Data records:
◆ ◆ ◆ ◆ ◆

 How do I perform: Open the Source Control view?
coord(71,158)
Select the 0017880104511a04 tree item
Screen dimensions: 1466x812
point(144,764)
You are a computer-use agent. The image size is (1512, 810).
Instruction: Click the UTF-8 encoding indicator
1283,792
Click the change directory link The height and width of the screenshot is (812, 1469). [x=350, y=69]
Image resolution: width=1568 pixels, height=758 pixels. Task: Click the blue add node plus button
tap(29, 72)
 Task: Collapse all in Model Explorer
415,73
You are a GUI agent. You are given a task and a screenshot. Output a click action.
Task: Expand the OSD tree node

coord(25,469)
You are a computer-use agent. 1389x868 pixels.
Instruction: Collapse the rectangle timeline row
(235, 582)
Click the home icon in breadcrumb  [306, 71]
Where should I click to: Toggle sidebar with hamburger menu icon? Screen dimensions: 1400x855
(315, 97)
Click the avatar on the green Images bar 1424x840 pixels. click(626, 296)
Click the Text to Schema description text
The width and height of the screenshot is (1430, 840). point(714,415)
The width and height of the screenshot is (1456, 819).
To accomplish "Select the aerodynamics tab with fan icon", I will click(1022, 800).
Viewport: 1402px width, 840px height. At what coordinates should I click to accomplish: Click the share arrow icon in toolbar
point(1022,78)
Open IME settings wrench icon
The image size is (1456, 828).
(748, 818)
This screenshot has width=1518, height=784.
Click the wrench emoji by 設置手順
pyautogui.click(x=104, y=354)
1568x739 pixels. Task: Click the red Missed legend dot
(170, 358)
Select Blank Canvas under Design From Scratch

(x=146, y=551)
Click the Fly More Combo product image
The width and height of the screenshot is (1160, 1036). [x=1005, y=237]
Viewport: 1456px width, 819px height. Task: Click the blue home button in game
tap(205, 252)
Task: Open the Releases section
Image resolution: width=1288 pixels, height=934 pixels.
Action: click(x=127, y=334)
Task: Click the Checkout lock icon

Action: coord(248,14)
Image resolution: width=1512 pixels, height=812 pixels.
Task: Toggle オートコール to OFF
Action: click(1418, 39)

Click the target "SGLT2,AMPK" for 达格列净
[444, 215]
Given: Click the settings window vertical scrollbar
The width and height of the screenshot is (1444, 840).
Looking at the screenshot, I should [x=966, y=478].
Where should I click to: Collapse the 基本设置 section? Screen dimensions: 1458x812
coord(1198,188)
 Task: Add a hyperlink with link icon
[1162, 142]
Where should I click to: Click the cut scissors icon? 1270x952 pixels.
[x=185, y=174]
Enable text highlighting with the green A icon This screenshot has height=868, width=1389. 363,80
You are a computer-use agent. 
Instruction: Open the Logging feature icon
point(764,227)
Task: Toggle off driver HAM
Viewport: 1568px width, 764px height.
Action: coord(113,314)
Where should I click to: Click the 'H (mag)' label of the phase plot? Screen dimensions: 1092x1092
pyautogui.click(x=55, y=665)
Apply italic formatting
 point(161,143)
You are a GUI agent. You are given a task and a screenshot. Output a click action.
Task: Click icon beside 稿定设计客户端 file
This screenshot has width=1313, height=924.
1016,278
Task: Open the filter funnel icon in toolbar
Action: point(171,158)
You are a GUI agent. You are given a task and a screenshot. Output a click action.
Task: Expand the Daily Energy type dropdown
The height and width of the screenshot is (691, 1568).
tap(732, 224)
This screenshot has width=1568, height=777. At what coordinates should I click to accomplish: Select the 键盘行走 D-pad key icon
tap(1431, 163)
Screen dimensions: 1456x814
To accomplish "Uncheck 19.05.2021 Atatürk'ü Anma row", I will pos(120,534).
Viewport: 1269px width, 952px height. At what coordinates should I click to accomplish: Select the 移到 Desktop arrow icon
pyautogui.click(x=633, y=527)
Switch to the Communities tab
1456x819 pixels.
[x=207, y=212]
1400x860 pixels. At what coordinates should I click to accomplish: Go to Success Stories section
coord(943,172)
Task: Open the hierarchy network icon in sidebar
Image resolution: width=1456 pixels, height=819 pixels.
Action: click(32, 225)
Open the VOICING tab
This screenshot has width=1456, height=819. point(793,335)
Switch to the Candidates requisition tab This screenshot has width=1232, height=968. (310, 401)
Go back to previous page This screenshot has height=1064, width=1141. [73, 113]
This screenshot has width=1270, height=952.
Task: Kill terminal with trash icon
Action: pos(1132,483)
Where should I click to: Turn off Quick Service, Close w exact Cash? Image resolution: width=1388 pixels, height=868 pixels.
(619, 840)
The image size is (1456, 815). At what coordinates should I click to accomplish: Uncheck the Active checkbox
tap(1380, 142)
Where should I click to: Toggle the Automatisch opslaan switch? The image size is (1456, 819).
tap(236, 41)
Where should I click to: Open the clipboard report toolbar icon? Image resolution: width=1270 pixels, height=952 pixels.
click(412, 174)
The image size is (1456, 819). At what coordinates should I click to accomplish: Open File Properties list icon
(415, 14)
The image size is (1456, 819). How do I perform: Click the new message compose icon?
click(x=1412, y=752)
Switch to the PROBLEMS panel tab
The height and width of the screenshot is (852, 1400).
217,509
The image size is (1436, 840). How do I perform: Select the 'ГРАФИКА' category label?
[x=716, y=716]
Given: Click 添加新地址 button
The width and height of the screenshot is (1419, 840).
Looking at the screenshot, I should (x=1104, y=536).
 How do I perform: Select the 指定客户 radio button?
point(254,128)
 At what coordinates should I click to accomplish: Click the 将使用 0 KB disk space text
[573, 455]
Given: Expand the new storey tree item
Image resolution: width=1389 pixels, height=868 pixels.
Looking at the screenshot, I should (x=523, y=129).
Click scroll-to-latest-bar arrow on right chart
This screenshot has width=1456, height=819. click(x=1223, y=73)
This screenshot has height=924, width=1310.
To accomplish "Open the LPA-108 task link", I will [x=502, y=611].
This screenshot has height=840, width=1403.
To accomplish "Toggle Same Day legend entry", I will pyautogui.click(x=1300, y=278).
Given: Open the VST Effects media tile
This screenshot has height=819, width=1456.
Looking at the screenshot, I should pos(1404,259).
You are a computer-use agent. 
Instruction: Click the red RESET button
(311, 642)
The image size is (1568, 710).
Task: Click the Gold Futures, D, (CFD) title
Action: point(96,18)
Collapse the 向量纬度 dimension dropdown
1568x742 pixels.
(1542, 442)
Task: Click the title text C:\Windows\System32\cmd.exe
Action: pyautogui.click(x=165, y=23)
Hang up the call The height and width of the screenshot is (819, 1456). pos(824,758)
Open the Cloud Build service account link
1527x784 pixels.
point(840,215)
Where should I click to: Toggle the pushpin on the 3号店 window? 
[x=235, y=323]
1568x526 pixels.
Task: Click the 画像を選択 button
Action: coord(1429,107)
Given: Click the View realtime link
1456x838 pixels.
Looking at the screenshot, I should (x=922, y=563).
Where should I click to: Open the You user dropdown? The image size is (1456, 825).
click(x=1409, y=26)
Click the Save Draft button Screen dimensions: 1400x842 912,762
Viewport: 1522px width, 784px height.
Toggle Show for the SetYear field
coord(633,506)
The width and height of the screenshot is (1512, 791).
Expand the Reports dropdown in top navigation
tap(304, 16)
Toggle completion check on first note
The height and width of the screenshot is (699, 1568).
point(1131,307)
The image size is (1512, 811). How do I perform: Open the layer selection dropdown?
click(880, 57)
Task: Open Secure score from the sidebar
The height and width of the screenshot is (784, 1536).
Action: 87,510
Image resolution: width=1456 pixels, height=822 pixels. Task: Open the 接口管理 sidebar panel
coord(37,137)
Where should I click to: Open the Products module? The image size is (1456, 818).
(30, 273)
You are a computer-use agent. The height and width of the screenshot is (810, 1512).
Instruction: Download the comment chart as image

◆ ◆ ◆ ◆ ◆

* Task directions *
Output the lines above verbatim and in full.

* Solution to this problem *
 How do I perform: Open the Source Control view?
coord(71,158)
Select the 0017880104511a04 tree item
Screen dimensions: 1466x812
point(144,764)
You are a computer-use agent. The image size is (1512, 810).
Instruction: Click the UTF-8 encoding indicator
1283,792
Click the change directory link The height and width of the screenshot is (812, 1469). [x=350, y=69]
Image resolution: width=1568 pixels, height=758 pixels. Task: Click the blue add node plus button
tap(29, 72)
 Task: Collapse all in Model Explorer
415,73
You are a GUI agent. You are given a task and a screenshot. Output a click action.
Task: Expand the OSD tree node

coord(25,469)
You are a computer-use agent. 1389x868 pixels.
Instruction: Collapse the rectangle timeline row
(235, 582)
Click the home icon in breadcrumb  [306, 71]
Where should I click to: Toggle sidebar with hamburger menu icon? Screen dimensions: 1400x855
(315, 97)
Click the avatar on the green Images bar 1424x840 pixels. click(626, 296)
Click the Text to Schema description text
The width and height of the screenshot is (1430, 840). point(714,415)
The width and height of the screenshot is (1456, 819).
To accomplish "Select the aerodynamics tab with fan icon", I will click(1022, 800).
Viewport: 1402px width, 840px height. At what coordinates should I click to accomplish: Click the share arrow icon in toolbar
point(1022,78)
Open IME settings wrench icon
The image size is (1456, 828).
(748, 818)
This screenshot has width=1518, height=784.
Click the wrench emoji by 設置手順
pyautogui.click(x=104, y=354)
1568x739 pixels. Task: Click the red Missed legend dot
(170, 358)
Select Blank Canvas under Design From Scratch

(x=146, y=551)
Click the Fly More Combo product image
The width and height of the screenshot is (1160, 1036). [x=1005, y=237]
Viewport: 1456px width, 819px height. Task: Click the blue home button in game
tap(205, 252)
Task: Open the Releases section
Image resolution: width=1288 pixels, height=934 pixels.
Action: click(x=127, y=334)
Task: Click the Checkout lock icon

Action: coord(248,14)
Image resolution: width=1512 pixels, height=812 pixels.
Task: Toggle オートコール to OFF
Action: click(1418, 39)

Click the target "SGLT2,AMPK" for 达格列净
[444, 215]
Given: Click the settings window vertical scrollbar
The width and height of the screenshot is (1444, 840).
Looking at the screenshot, I should [x=966, y=478].
Where should I click to: Collapse the 基本设置 section? Screen dimensions: 1458x812
coord(1198,188)
 Task: Add a hyperlink with link icon
[1162, 142]
Where should I click to: Click the cut scissors icon? 1270x952 pixels.
[x=185, y=174]
Enable text highlighting with the green A icon This screenshot has height=868, width=1389. 363,80
You are a computer-use agent. 
Instruction: Open the Logging feature icon
point(764,227)
Task: Toggle off driver HAM
Viewport: 1568px width, 764px height.
Action: coord(113,314)
Where should I click to: Click the 'H (mag)' label of the phase plot? Screen dimensions: 1092x1092
pyautogui.click(x=55, y=665)
Apply italic formatting
 point(161,143)
You are a GUI agent. You are given a task and a screenshot. Output a click action.
Task: Click icon beside 稿定设计客户端 file
This screenshot has width=1313, height=924.
1016,278
Task: Open the filter funnel icon in toolbar
Action: point(171,158)
You are a GUI agent. You are given a task and a screenshot. Output a click action.
Task: Expand the Daily Energy type dropdown
The height and width of the screenshot is (691, 1568).
tap(732, 224)
This screenshot has width=1568, height=777. At what coordinates should I click to accomplish: Select the 键盘行走 D-pad key icon
tap(1431, 163)
Screen dimensions: 1456x814
To accomplish "Uncheck 19.05.2021 Atatürk'ü Anma row", I will pos(120,534).
Viewport: 1269px width, 952px height. At what coordinates should I click to accomplish: Select the 移到 Desktop arrow icon
pyautogui.click(x=633, y=527)
Switch to the Communities tab
1456x819 pixels.
[x=207, y=212]
1400x860 pixels. At what coordinates should I click to accomplish: Go to Success Stories section
coord(943,172)
Task: Open the hierarchy network icon in sidebar
Image resolution: width=1456 pixels, height=819 pixels.
Action: click(32, 225)
Open the VOICING tab
This screenshot has width=1456, height=819. point(793,335)
Switch to the Candidates requisition tab This screenshot has width=1232, height=968. (310, 401)
Go back to previous page This screenshot has height=1064, width=1141. [73, 113]
This screenshot has width=1270, height=952.
Task: Kill terminal with trash icon
Action: pos(1132,483)
Where should I click to: Turn off Quick Service, Close w exact Cash? Image resolution: width=1388 pixels, height=868 pixels.
(619, 840)
The image size is (1456, 815). At what coordinates should I click to accomplish: Uncheck the Active checkbox
tap(1380, 142)
Where should I click to: Toggle the Automatisch opslaan switch? The image size is (1456, 819).
tap(236, 41)
Where should I click to: Open the clipboard report toolbar icon? Image resolution: width=1270 pixels, height=952 pixels.
click(412, 174)
The image size is (1456, 819). At what coordinates should I click to accomplish: Open File Properties list icon
(415, 14)
The image size is (1456, 819). How do I perform: Click the new message compose icon?
click(x=1412, y=752)
Switch to the PROBLEMS panel tab
The height and width of the screenshot is (852, 1400).
217,509
The image size is (1436, 840). How do I perform: Select the 'ГРАФИКА' category label?
[x=716, y=716]
Given: Click 添加新地址 button
The width and height of the screenshot is (1419, 840).
Looking at the screenshot, I should (x=1104, y=536).
 How do I perform: Select the 指定客户 radio button?
point(254,128)
 At what coordinates should I click to accomplish: Click the 将使用 0 KB disk space text
[573, 455]
Given: Expand the new storey tree item
Image resolution: width=1389 pixels, height=868 pixels.
Looking at the screenshot, I should (x=523, y=129).
Click scroll-to-latest-bar arrow on right chart
This screenshot has width=1456, height=819. click(x=1223, y=73)
This screenshot has height=924, width=1310.
To accomplish "Open the LPA-108 task link", I will [x=502, y=611].
This screenshot has height=840, width=1403.
To accomplish "Toggle Same Day legend entry", I will pyautogui.click(x=1300, y=278).
Given: Open the VST Effects media tile
This screenshot has height=819, width=1456.
Looking at the screenshot, I should pos(1404,259).
You are a computer-use agent. 
Instruction: Click the red RESET button
(311, 642)
The image size is (1568, 710).
Task: Click the Gold Futures, D, (CFD) title
Action: point(96,18)
Collapse the 向量纬度 dimension dropdown
1568x742 pixels.
(1542, 442)
Task: Click the title text C:\Windows\System32\cmd.exe
Action: pyautogui.click(x=165, y=23)
Hang up the call The height and width of the screenshot is (819, 1456). pos(824,758)
Open the Cloud Build service account link
1527x784 pixels.
point(840,215)
Where should I click to: Toggle the pushpin on the 3号店 window? 
[x=235, y=323]
1568x526 pixels.
Task: Click the 画像を選択 button
Action: coord(1429,107)
Given: Click the View realtime link
1456x838 pixels.
Looking at the screenshot, I should (x=922, y=563).
Where should I click to: Open the You user dropdown? The image size is (1456, 825).
click(x=1409, y=26)
Click the Save Draft button Screen dimensions: 1400x842 912,762
Viewport: 1522px width, 784px height.
Toggle Show for the SetYear field
coord(633,506)
The width and height of the screenshot is (1512, 791).
Expand the Reports dropdown in top navigation
tap(304, 16)
Toggle completion check on first note
The height and width of the screenshot is (699, 1568).
point(1131,307)
The image size is (1512, 811). How do I perform: Open the layer selection dropdown?
click(880, 57)
Task: Open Secure score from the sidebar
The height and width of the screenshot is (784, 1536).
Action: 87,510
Image resolution: width=1456 pixels, height=822 pixels. Task: Open the 接口管理 sidebar panel
coord(37,137)
Where should I click to: Open the Products module? The image size is (1456, 818).
(30, 273)
You are a computer-use agent. The height and width of the screenshot is (810, 1512).
Instruction: Download the comment chart as image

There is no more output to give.